Das Junior Ballett erobert das Opernhaus Zürich mit „New Creations“

Förderung des tänzerischen Nachwuchses hat Ballettdirektor Christian Spuck zur Chefsache erklärt. Für ihn ist es eine Herzensangelegenheit, auch selbst für das Junior Ballett zu choreografieren.

Zürich, 20/12/2014

Es ist eine Gefühlsregung, die den Zuschauer über den ganzen Abend hinweg begleitet: Staunen, ob der Reife und Professionalität, welche das blutjunge Ballettensemble auf die Bühne bringt. Die Förderung des tänzerischen Nachwuchses hat Ballettdirektor Christian Spuck zur Chefsache erklärt. Für ihn ist es eine Herzensangelegenheit, auch selbst für das Junior Ballett zu choreografieren.

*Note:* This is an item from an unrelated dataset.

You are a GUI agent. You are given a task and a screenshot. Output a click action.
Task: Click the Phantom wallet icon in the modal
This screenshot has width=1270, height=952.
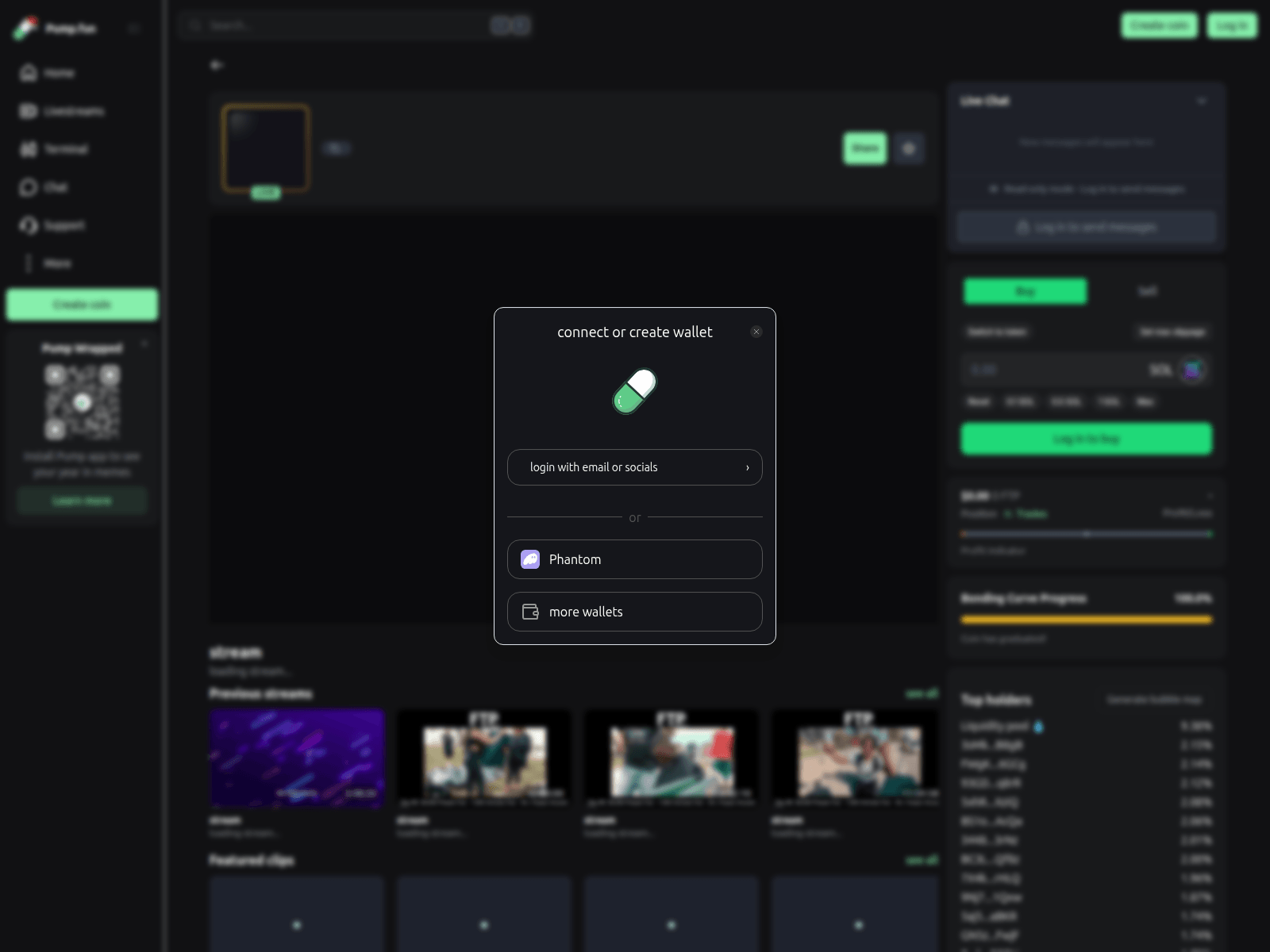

In „Paysage obscure“ entwickelt Christian Spuck zum Adagio aus Franz Schuberts C-Dur-Streichquintett ein traumhaft düsteres Landschaftsgemälde. Er schickt die 13 Tänzerinnen und Tänzer auf eine Winterreise. Elfenhafte Erdenbewohner, welche die Welt um sich herum entdecken - fast so, wie wenn sie aus einem Winterschlaf unter der Erde erwachen. Ineinander verschlungen, kriechend und seitwärts schreitend erkunden sie mittels ihren Körpern neuartige Perspektiven und Blickwinkel. Eine Choreografie, die Elemente der Spuckschen Handschrift trägt. Doch ist sie mit einer Note versetzt, wie sie Zürich noch nie gesehen hat. Die obskure Choreografie wird zum Lichtblick.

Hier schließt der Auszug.